Brahman and Ritam

Jaldhar H. Vyas jaldhar at BRAINCELLS.COM
Wed Apr 1 11:20:37 CST 1998


On Tue, 31 Mar 1998, Vivek Anand Ganesan wrote:

> Namashkar,
>    I once again thank Shree Anand Hudli for his well-written and
> informative reply to my previous question.  I have another question.
>
>    I read about this term called "Ritam" in an English translation of
> the Vedas.  The author maintains that "Ritam" was the primordial
> "Brahman" i.e. "Ritam" was the Universal Existence present in the
> Samhitas before the more intellectual concept of "Brahman", discussed
> in the Aranyakas and Upanishads.  Is there any truth to this claim?
>
> P.S. :
>    I know that the implicit assumption made above is that the
> Upanishads  are later than the Samhitas.  Granting this "unorthodox"
> assumption, would the claim stated above have validity?

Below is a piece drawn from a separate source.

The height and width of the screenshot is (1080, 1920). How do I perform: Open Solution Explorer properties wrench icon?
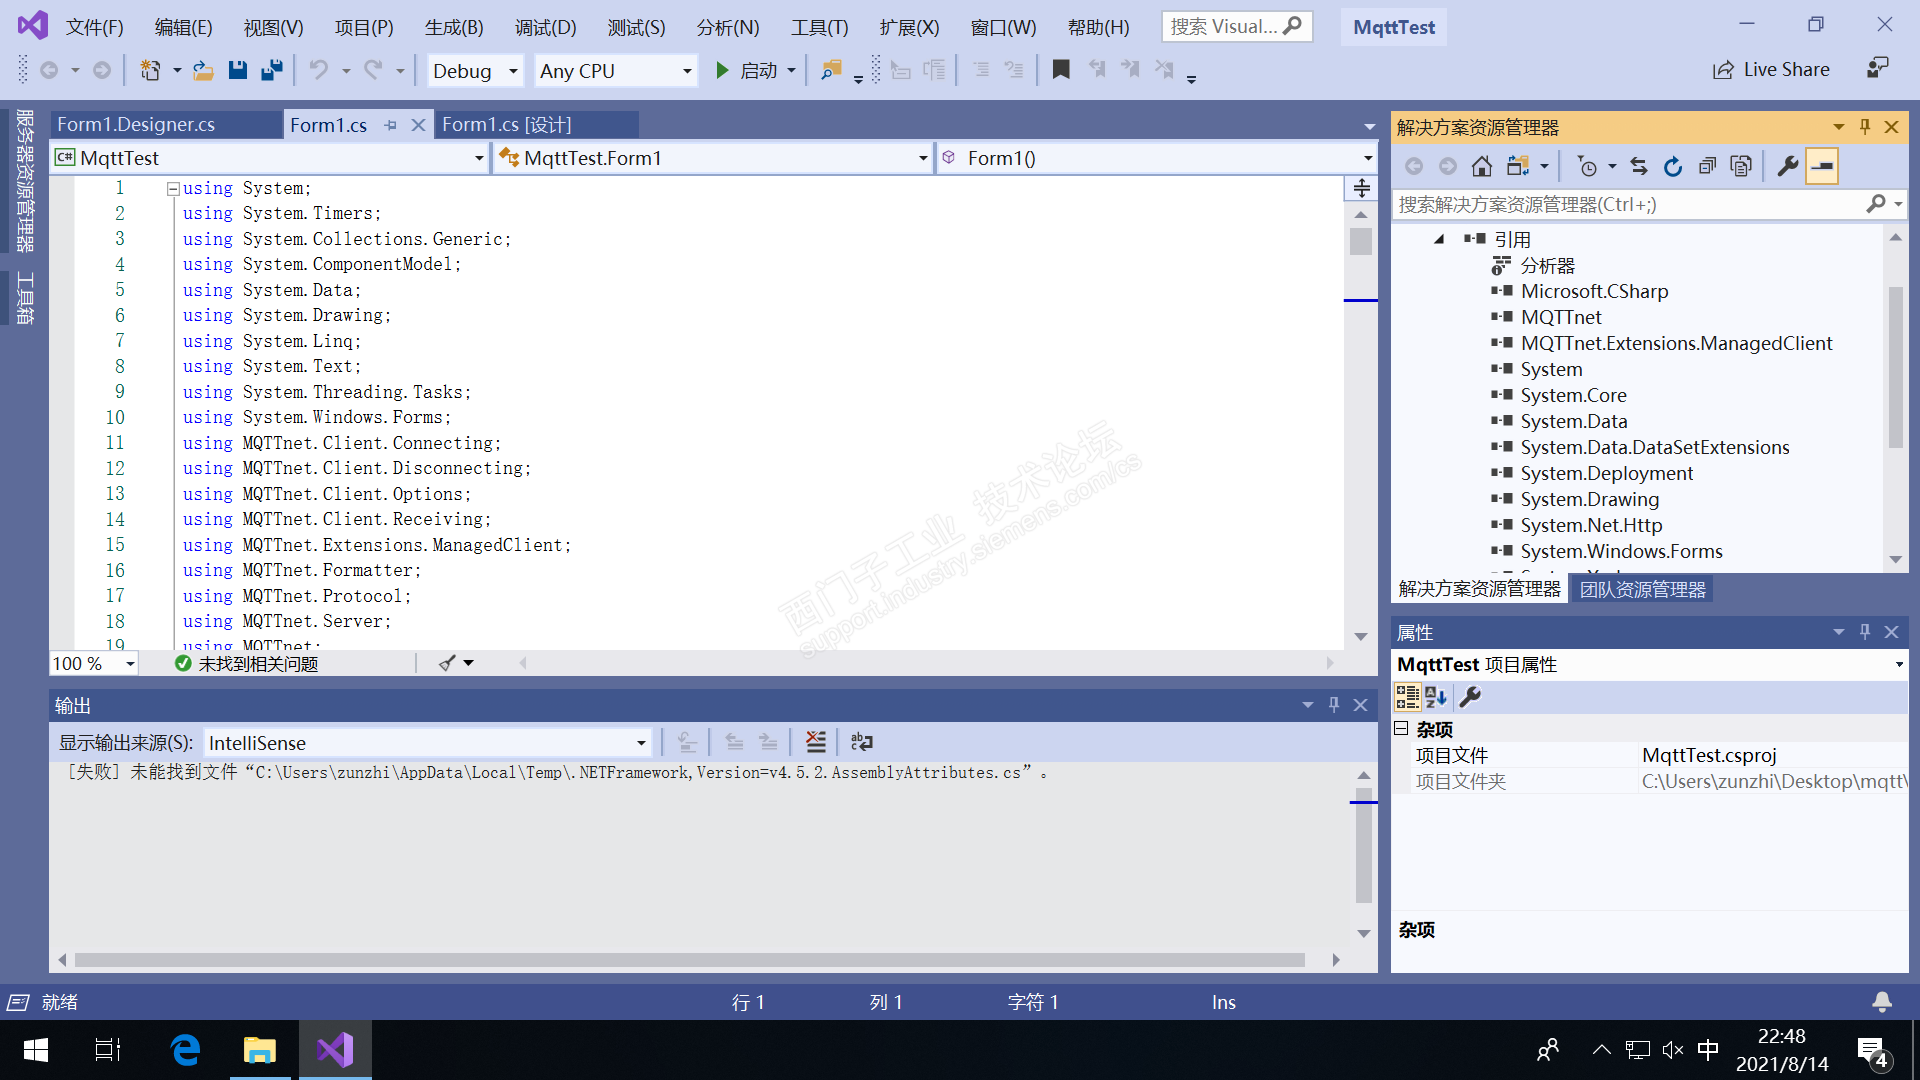tap(1788, 167)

No, not even by the low standards of the modernists.  Rta complements the
idea of Dharma and perhaps a case could be made that the idea of Dharma
was previous to the idea of Brahman but even this is pure speculation.
For one thing, Brahman is mentioned in the Samhitas.  And the upanishads
do not in any way try to replace the idea of Dharma.

It is true that Vedantic ideas were _systematically_ organized later.  The
Brahmasutras were written by Maharshi Vedavyas to explain the Vedas so
obviously they had to exist before.  But I don't see how that makes the
Veda themselves any less "intellectual" just unorganized.